(Word and element pointing entries)

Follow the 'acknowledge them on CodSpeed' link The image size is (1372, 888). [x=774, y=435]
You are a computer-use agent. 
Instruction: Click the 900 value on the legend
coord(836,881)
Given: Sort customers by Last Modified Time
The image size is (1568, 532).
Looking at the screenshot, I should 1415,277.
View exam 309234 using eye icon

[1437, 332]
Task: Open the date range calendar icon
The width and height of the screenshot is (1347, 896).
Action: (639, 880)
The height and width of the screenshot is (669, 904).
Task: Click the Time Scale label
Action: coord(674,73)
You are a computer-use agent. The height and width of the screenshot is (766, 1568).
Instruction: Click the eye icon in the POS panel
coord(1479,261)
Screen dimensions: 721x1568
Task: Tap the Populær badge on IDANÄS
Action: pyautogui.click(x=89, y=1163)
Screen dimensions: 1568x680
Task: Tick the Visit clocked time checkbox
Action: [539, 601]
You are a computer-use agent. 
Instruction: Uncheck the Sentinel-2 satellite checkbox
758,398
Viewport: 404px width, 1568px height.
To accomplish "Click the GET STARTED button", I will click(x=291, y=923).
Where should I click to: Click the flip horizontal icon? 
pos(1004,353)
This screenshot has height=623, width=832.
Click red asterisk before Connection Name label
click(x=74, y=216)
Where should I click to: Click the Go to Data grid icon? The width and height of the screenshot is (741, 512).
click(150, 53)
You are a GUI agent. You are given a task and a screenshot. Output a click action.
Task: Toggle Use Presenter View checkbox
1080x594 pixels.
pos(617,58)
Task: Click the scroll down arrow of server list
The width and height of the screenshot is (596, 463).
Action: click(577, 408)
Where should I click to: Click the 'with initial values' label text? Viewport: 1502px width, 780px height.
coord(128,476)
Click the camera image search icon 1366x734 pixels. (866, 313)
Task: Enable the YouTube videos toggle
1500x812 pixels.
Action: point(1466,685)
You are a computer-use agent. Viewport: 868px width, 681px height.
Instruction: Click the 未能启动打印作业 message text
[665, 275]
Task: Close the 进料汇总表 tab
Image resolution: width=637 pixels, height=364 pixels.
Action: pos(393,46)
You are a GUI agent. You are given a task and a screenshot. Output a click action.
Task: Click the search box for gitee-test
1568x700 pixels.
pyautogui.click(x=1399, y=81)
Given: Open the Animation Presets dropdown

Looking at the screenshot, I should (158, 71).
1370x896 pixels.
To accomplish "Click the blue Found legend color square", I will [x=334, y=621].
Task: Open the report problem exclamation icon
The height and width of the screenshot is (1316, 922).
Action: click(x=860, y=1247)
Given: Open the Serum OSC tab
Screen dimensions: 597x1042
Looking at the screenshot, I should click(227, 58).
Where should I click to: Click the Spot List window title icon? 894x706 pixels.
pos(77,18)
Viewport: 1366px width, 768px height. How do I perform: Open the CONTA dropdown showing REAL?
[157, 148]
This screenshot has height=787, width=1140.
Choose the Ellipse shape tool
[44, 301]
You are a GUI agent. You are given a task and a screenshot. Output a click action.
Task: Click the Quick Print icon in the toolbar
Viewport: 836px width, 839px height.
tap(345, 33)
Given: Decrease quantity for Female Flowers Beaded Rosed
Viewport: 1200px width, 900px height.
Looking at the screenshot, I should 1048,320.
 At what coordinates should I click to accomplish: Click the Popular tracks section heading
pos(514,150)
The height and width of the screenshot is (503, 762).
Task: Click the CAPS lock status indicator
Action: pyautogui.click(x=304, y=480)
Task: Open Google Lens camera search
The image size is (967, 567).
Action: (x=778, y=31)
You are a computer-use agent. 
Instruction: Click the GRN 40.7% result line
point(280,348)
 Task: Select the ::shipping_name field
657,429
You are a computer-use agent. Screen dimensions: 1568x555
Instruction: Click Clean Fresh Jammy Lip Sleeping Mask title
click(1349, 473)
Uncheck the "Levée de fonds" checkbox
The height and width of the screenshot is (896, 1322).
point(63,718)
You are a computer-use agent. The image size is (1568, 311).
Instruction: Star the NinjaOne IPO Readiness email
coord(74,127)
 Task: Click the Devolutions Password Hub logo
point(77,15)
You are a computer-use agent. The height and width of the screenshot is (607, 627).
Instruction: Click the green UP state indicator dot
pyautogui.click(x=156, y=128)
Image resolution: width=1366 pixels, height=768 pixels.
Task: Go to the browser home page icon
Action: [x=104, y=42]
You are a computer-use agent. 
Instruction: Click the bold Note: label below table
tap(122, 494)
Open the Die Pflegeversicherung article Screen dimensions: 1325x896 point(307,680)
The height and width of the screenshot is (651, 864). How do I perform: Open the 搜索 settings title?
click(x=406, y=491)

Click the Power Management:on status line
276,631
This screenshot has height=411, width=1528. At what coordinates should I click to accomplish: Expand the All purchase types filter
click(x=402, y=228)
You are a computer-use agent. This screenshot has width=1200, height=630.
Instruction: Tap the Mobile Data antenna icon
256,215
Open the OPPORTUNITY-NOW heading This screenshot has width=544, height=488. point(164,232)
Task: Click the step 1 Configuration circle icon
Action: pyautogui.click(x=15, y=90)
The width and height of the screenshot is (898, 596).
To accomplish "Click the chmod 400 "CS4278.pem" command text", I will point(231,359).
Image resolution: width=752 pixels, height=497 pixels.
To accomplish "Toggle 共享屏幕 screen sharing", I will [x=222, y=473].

#### OBJECTIVE
Please give every line of the entries above as a Markdown table with the columns "Row" and "Line", one line per row and blank lines left out.

#### RESPONSE
| Row | Line |
|---|---|
| 1 | Follow the 'acknowledge them on CodSpeed' link The image size is (1372, 888). [x=774, y=435] |
| 2 | You are a computer-use agent.  |
| 3 | Instruction: Click the 900 value on the legend |
| 4 | coord(836,881) |
| 5 | Given: Sort customers by Last Modified Time |
| 6 | The image size is (1568, 532). |
| 7 | Looking at the screenshot, I should 1415,277. |
| 8 | View exam 309234 using eye icon |
| 9 | [1437, 332] |
| 10 | Task: Open the date range calendar icon |
| 11 | The width and height of the screenshot is (1347, 896). |
| 12 | Action: (639, 880) |
| 13 | The height and width of the screenshot is (669, 904). |
| 14 | Task: Click the Time Scale label |
| 15 | Action: coord(674,73) |
| 16 | You are a computer-use agent. The height and width of the screenshot is (766, 1568). |
| 17 | Instruction: Click the eye icon in the POS panel |
| 18 | coord(1479,261) |
| 19 | Screen dimensions: 721x1568 |
| 20 | Task: Tap the Populær badge on IDANÄS |
| 21 | Action: pyautogui.click(x=89, y=1163) |
| 22 | Screen dimensions: 1568x680 |
| 23 | Task: Tick the Visit clocked time checkbox |
| 24 | Action: [539, 601] |
| 25 | You are a computer-use agent.  |
| 26 | Instruction: Uncheck the Sentinel-2 satellite checkbox |
| 27 | 758,398 |
| 28 | Viewport: 404px width, 1568px height. |
| 29 | To accomplish "Click the GET STARTED button", I will click(x=291, y=923). |
| 30 | Where should I click to: Click the flip horizontal icon?  |
| 31 | pos(1004,353) |
| 32 | This screenshot has height=623, width=832. |
| 33 | Click red asterisk before Connection Name label |
| 34 | click(x=74, y=216) |
| 35 | Where should I click to: Click the Go to Data grid icon? The width and height of the screenshot is (741, 512). |
| 36 | click(150, 53) |
| 37 | You are a GUI agent. You are given a task and a screenshot. Output a click action. |
| 38 | Task: Toggle Use Presenter View checkbox |
| 39 | 1080x594 pixels. |
| 40 | pos(617,58) |
| 41 | Task: Click the scroll down arrow of server list |
| 42 | The width and height of the screenshot is (596, 463). |
| 43 | Action: click(577, 408) |
| 44 | Where should I click to: Click the 'with initial values' label text? Viewport: 1502px width, 780px height. |
| 45 | coord(128,476) |
| 46 | Click the camera image search icon 1366x734 pixels. (866, 313) |
| 47 | Task: Enable the YouTube videos toggle |
| 48 | 1500x812 pixels. |
| 49 | Action: point(1466,685) |
| 50 | You are a computer-use agent. Viewport: 868px width, 681px height. |
| 51 | Instruction: Click the 未能启动打印作业 message text |
| 52 | [665, 275] |
| 53 | Task: Close the 进料汇总表 tab |
| 54 | Image resolution: width=637 pixels, height=364 pixels. |
| 55 | Action: pos(393,46) |
| 56 | You are a GUI agent. You are given a task and a screenshot. Output a click action. |
| 57 | Task: Click the search box for gitee-test |
| 58 | 1568x700 pixels. |
| 59 | pyautogui.click(x=1399, y=81) |
| 60 | Given: Open the Animation Presets dropdown |
| 61 | Looking at the screenshot, I should (158, 71). |
| 62 | 1370x896 pixels. |
| 63 | To accomplish "Click the blue Found legend color square", I will [x=334, y=621]. |
| 64 | Task: Open the report problem exclamation icon |
| 65 | The height and width of the screenshot is (1316, 922). |
| 66 | Action: click(x=860, y=1247) |
| 67 | Given: Open the Serum OSC tab |
| 68 | Screen dimensions: 597x1042 |
| 69 | Looking at the screenshot, I should click(227, 58). |
| 70 | Where should I click to: Click the Spot List window title icon? 894x706 pixels. |
| 71 | pos(77,18) |
| 72 | Viewport: 1366px width, 768px height. How do I perform: Open the CONTA dropdown showing REAL? |
| 73 | [157, 148] |
| 74 | This screenshot has height=787, width=1140. |
| 75 | Choose the Ellipse shape tool |
| 76 | [44, 301] |
| 77 | You are a GUI agent. You are given a task and a screenshot. Output a click action. |
| 78 | Task: Click the Quick Print icon in the toolbar |
| 79 | Viewport: 836px width, 839px height. |
| 80 | tap(345, 33) |
| 81 | Given: Decrease quantity for Female Flowers Beaded Rosed |
| 82 | Viewport: 1200px width, 900px height. |
| 83 | Looking at the screenshot, I should 1048,320. |
| 84 |  At what coordinates should I click to accomplish: Click the Popular tracks section heading |
| 85 | pos(514,150) |
| 86 | The height and width of the screenshot is (503, 762). |
| 87 | Task: Click the CAPS lock status indicator |
| 88 | Action: pyautogui.click(x=304, y=480) |
| 89 | Task: Open Google Lens camera search |
| 90 | The image size is (967, 567). |
| 91 | Action: (x=778, y=31) |
| 92 | You are a computer-use agent.  |
| 93 | Instruction: Click the GRN 40.7% result line |
| 94 | point(280,348) |
| 95 |  Task: Select the ::shipping_name field |
| 96 | 657,429 |
| 97 | You are a computer-use agent. Screen dimensions: 1568x555 |
| 98 | Instruction: Click Clean Fresh Jammy Lip Sleeping Mask title |
| 99 | click(1349, 473) |
| 100 | Uncheck the "Levée de fonds" checkbox |
| 101 | The height and width of the screenshot is (896, 1322). |
| 102 | point(63,718) |
| 103 | You are a computer-use agent. The image size is (1568, 311). |
| 104 | Instruction: Star the NinjaOne IPO Readiness email |
| 105 | coord(74,127) |
| 106 |  Task: Click the Devolutions Password Hub logo |
| 107 | point(77,15) |
| 108 | You are a computer-use agent. The height and width of the screenshot is (607, 627). |
| 109 | Instruction: Click the green UP state indicator dot |
| 110 | pyautogui.click(x=156, y=128) |
| 111 | Image resolution: width=1366 pixels, height=768 pixels. |
| 112 | Task: Go to the browser home page icon |
| 113 | Action: [x=104, y=42] |
| 114 | You are a computer-use agent.  |
| 115 | Instruction: Click the bold Note: label below table |
| 116 | tap(122, 494) |
| 117 | Open the Die Pflegeversicherung article Screen dimensions: 1325x896 point(307,680) |
| 118 | The height and width of the screenshot is (651, 864). How do I perform: Open the 搜索 settings title? |
| 119 | click(x=406, y=491) |
| 120 | Click the Power Management:on status line |
| 121 | 276,631 |
| 122 | This screenshot has height=411, width=1528. At what coordinates should I click to accomplish: Expand the All purchase types filter |
| 123 | click(x=402, y=228) |
| 124 | You are a computer-use agent. This screenshot has width=1200, height=630. |
| 125 | Instruction: Tap the Mobile Data antenna icon |
| 126 | 256,215 |
| 127 | Open the OPPORTUNITY-NOW heading This screenshot has width=544, height=488. point(164,232) |
| 128 | Task: Click the step 1 Configuration circle icon |
| 129 | Action: pyautogui.click(x=15, y=90) |
| 130 | The width and height of the screenshot is (898, 596). |
| 131 | To accomplish "Click the chmod 400 "CS4278.pem" command text", I will point(231,359). |
| 132 | Image resolution: width=752 pixels, height=497 pixels. |
| 133 | To accomplish "Toggle 共享屏幕 screen sharing", I will [x=222, y=473]. |